The interesting thing about Oz, though, is that TRMC is neither a language feature nor an explicit compiler optimization, it's just a side-effect of the language's execution semantics. Specifically, the fact that Oz is a declarative concurrent constraint language, which means that every variable is a dataflow variable (or "everything is a promise", including every storage location). Since everything is a promise, we can model returning from a function as first setting up the return value as a promise, and then later on fulfilling it.
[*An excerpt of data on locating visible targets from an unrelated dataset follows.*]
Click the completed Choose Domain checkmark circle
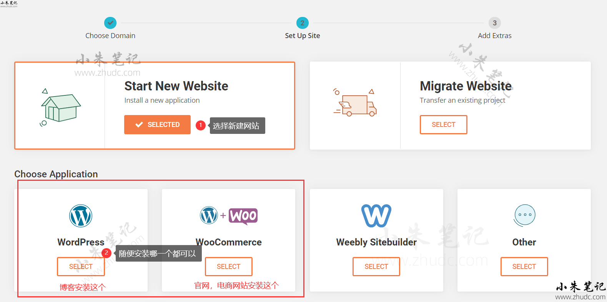 tap(110, 23)
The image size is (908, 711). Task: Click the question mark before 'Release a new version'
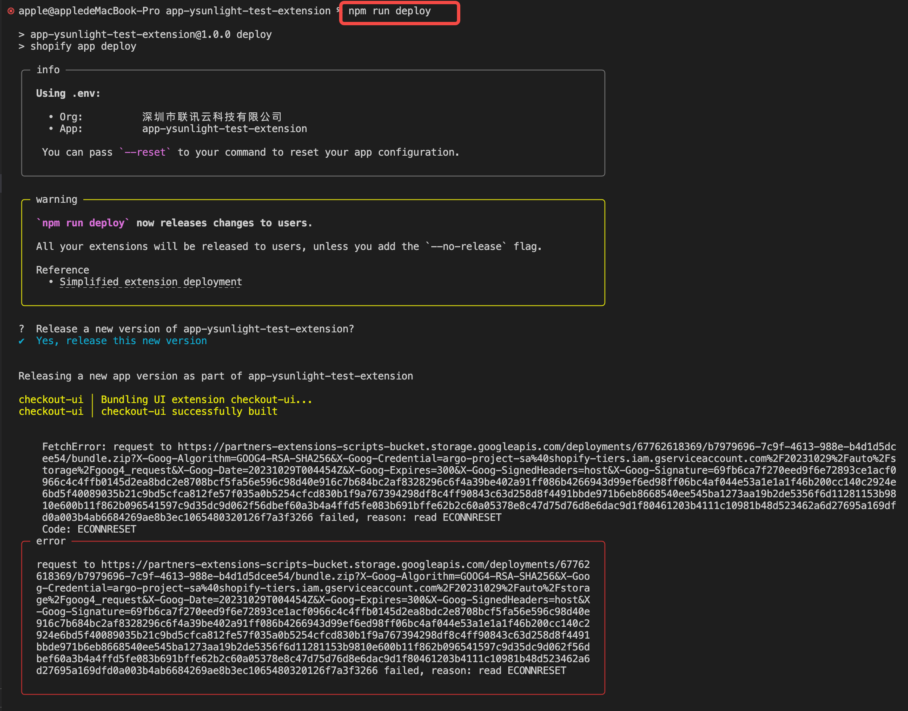point(21,329)
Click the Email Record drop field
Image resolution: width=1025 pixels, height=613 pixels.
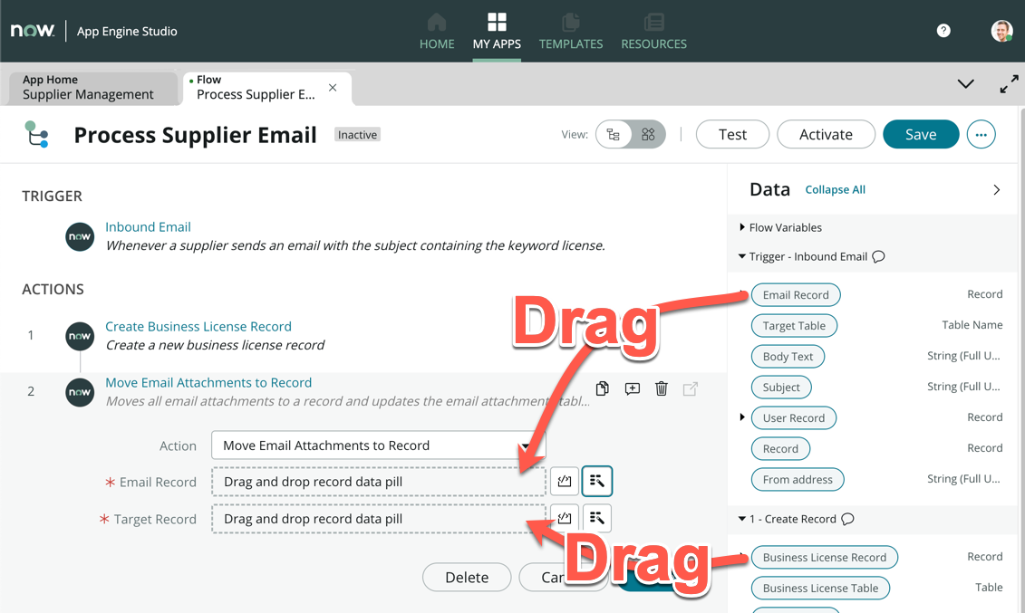(378, 482)
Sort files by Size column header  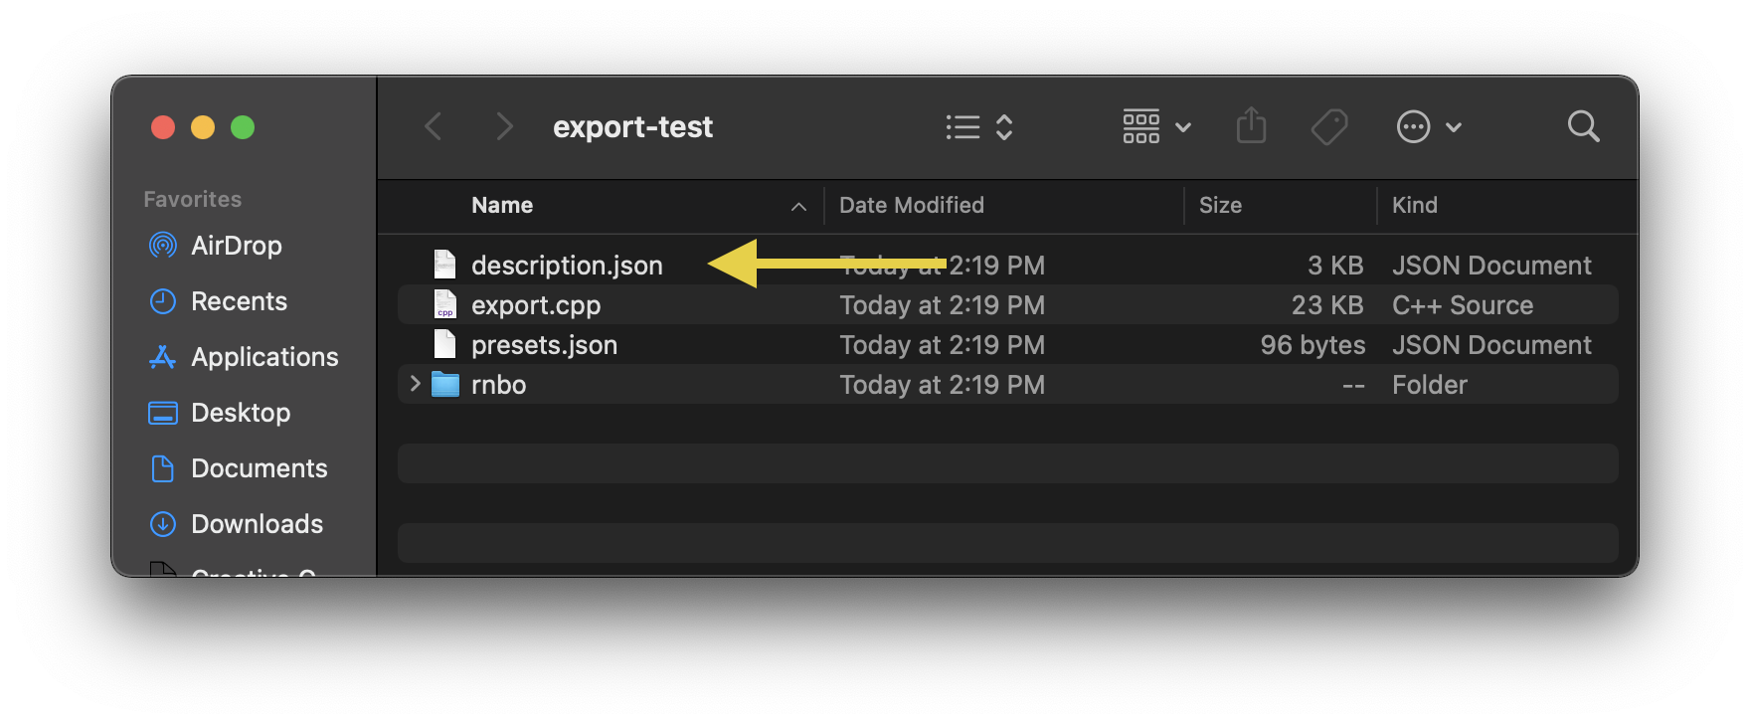[1220, 206]
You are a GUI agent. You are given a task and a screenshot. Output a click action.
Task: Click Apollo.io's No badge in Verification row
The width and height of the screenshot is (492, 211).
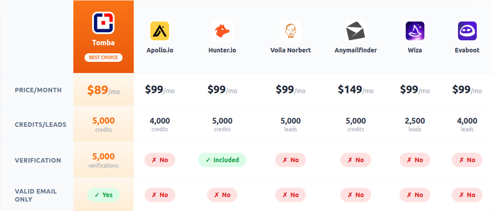(x=160, y=160)
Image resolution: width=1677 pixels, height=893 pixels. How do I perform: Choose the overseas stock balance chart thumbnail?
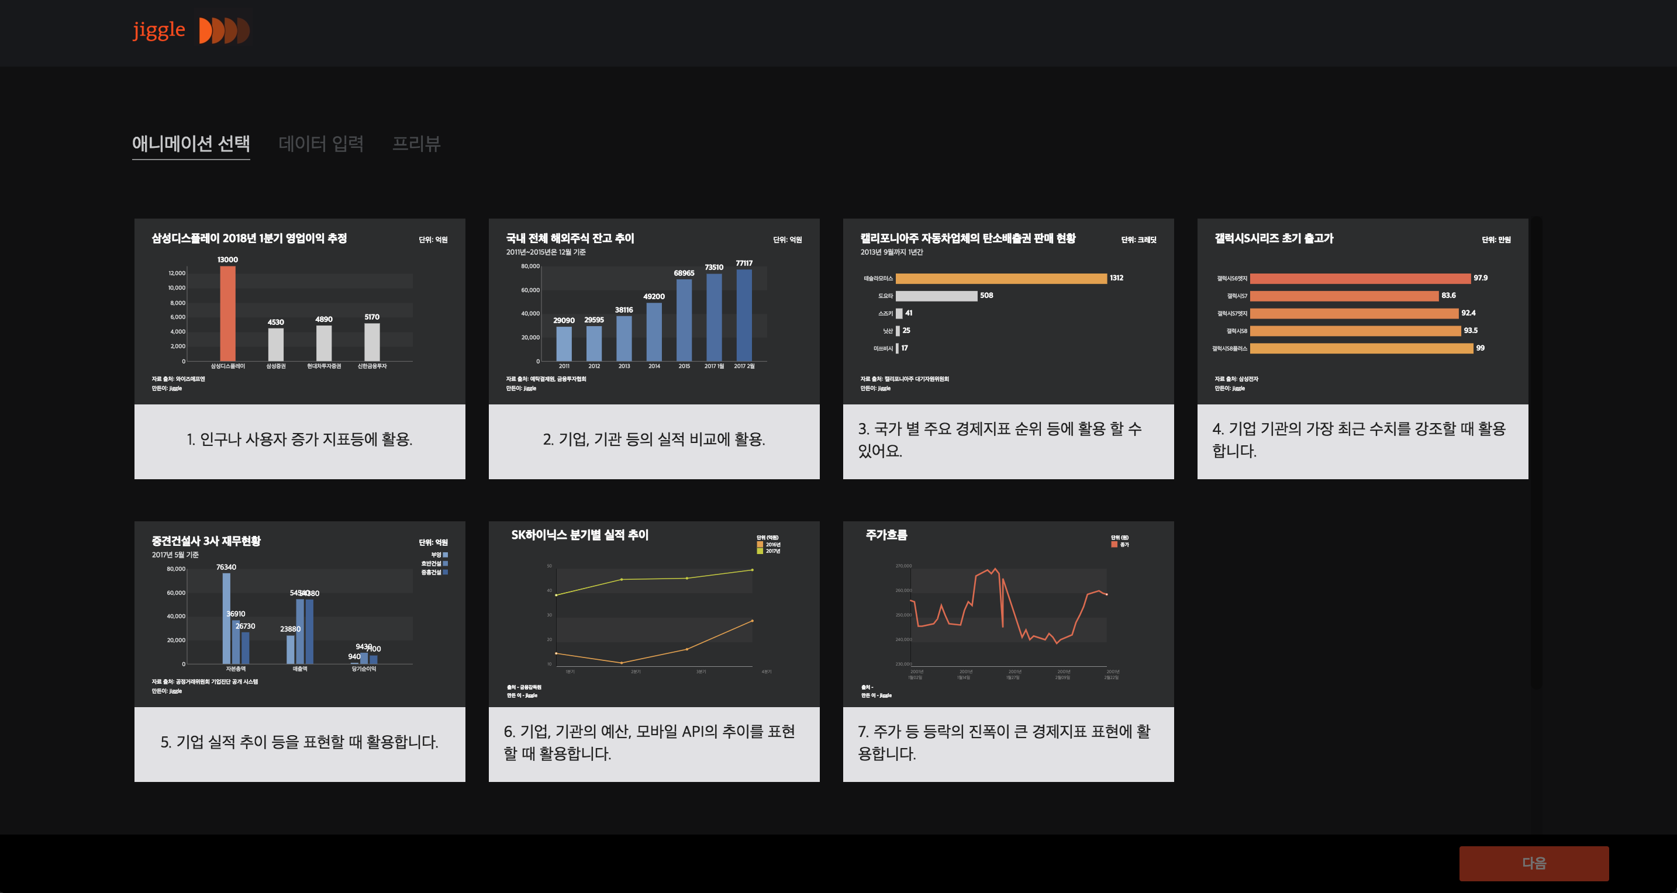click(654, 311)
Peter van Roy, co-author of the book Concepts, Techniques, and Models of Computer Programming by Peter Van Roy and Seif Haridi, also one of the designers of Oz, and one of its implementators, explains how exactly TRMC works in a comment thread on Lambda the Ultimate: Tail-recursive map and declarative agents:
The above example of bad Scheme code turns into good tail-recursive Oz code when translated directly into Oz syntax. This gives:
fun {Map F Xs}
   if Xs==nil then nil
   else {F Xs.1}|{Map F Xs.2} end
end
This is because Oz has single-assignment variables. To understand the execution, we translate this example into the Oz kernel language (I give just a partial translation for clarity):
proc {Map F Xs Ys}
   if Xs==nil then Ys=nil
   else local Y Yr in
      Ys=Y|Yr
      {F Xs.1 Y}
      {Map F Xs.2 Yr}
   end end
end
That is, Map is tail-recursive because Yr is initially unbound. This is not just a clever trick; it is profound because it allows declarative concurrency and declarative multi-agent systems.